The widely publicized hearing titled “How Congress can Safeguard American Data Privacy and Protect Children from Online Harms,” which aimed to eventually ban TikTok in the United States, was thought-provoking.

Although any attempt to ban TikTok would take time, the hearing did highlight the ignorance and arrogance of some US lawmakers.

Their blusterings were hugely theatrical, full of sound and fury, but they meant nothing but bigotry and ignorance.

On the surface, the hearing appears to be intended to improve understanding of the situation through informed exchanges. In reality, some lawmakers are more eager to discredit and destroy the company.

So whenever CEO Shou Zi Chew attempted to deliberate on TikTok’s business practices, he was rudely interrupted; whenever he attempted to comment on issues that some lawmakers appeared to be interested in, he was either prevented from doing so or ignored.

Given the circumstances, it’s not surprising that his attempts to explain failed to persuade the lawmakers.

There is a full spectrum of accusations.

TikTok has been accused of promoting content that promotes eating disorders in children, illegal drug sales, and sexual exploitation, but lawmakers have refused to explain why these issues are less prevalent outside of the United States.

Many of the lawmakers, it appears, lacked the technical expertise to meaningfully debate issues ranging from algorithms to source code.

Debating national security risks can be difficult: if the United States can ban TikTok due to bogus national security concerns, does that mean that the rest of the world should follow suit by banning Windows, Android, and a variety of other apps?

As China’s Foreign Ministry has stated, data security should not be used to generalize the concept of national security in order to contain other countries with baseless accusations. It is critical that all countries follow market economics and fair competition rules by creating a business-friendly environment based on openness, transparency, and freedom from discrimination.

Furthermore, TikTok has been proactive in assuaging security concerns with Project Texas, in which the data of American users is stored on domestic servers run by the Texas-based Oracle.

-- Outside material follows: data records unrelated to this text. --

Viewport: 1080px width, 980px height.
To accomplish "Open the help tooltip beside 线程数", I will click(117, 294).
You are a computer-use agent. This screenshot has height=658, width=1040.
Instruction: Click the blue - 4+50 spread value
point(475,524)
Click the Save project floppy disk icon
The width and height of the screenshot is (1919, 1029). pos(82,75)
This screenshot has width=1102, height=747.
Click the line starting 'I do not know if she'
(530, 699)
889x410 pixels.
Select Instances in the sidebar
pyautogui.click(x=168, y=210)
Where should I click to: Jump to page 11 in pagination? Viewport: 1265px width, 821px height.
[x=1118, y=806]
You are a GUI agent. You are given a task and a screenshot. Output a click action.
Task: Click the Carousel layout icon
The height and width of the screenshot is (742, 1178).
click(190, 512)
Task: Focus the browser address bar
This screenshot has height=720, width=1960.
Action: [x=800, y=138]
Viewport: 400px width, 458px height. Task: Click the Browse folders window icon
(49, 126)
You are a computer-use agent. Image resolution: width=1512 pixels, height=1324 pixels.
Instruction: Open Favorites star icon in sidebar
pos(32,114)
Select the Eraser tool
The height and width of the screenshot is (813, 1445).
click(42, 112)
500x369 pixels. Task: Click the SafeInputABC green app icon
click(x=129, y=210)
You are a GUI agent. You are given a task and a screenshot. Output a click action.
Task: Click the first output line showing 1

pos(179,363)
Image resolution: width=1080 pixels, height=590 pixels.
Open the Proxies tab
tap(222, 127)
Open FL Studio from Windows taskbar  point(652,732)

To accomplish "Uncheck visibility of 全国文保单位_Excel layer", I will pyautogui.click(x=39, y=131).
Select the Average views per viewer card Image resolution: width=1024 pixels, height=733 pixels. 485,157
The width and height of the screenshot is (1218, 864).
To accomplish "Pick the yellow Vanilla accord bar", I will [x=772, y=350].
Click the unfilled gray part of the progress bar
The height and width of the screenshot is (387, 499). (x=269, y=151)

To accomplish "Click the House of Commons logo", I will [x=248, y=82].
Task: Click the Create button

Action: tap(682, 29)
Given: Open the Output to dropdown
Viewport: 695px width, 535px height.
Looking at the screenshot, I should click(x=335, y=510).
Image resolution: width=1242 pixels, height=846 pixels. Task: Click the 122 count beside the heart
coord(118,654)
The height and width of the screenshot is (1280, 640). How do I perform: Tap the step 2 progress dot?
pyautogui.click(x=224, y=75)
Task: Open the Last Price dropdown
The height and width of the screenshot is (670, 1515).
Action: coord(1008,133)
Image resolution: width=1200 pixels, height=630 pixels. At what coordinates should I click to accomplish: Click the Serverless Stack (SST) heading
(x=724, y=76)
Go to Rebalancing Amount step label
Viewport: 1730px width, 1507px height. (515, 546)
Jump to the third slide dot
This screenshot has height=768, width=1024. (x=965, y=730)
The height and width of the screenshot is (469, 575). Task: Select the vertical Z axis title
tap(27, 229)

The Economist recently stated that the most frequently cited privacy risk was “probably exaggerated,” because most such information “could be scraped from TikTok’s front end or bought online — especially for Americans, who are poorly protected by data-privacy laws.”

“If you think the US needs a TikTok ban rather than a comprehensive privacy law regulating data brokers, you don’t care about privacy; you just hate that a Chinese company has built a dominant social media platform,” Chew said at the hearing.

TikTok’s only real indictment is its success.

As The Economist commented recently, “the app has brought a warm glow to its 1 billion plus users, as well as an icy dash of competition to the social-media incumbents of Silicon Valley. With its rise, a part of the tech industry that had seemed closed to competition has been cracked wide open.”

Killing the company would not be as simple as it seems.

Donald Trump attempted and failed to force TikTok’s parent company, ByteDance, to give up its American operations near the end of his presidency. With TikTok having grown twice as large as it did during Trump’s tenure and given its growing popularity among Americans, lawmakers would likely need to be more creative in their arrangements.

Many Americans would agree that TikTok has created a forum for free speech for 150 million Americans as well as provided 5 million American entrepreneurs with new channels to market their products and services and improve their livelihoods.

The anguish of American users and small business owners would contrast sharply with the ecstasy of Silicon Valley, where home-grown social-media companies would see the ban of their popular rival as a blessing in disguise.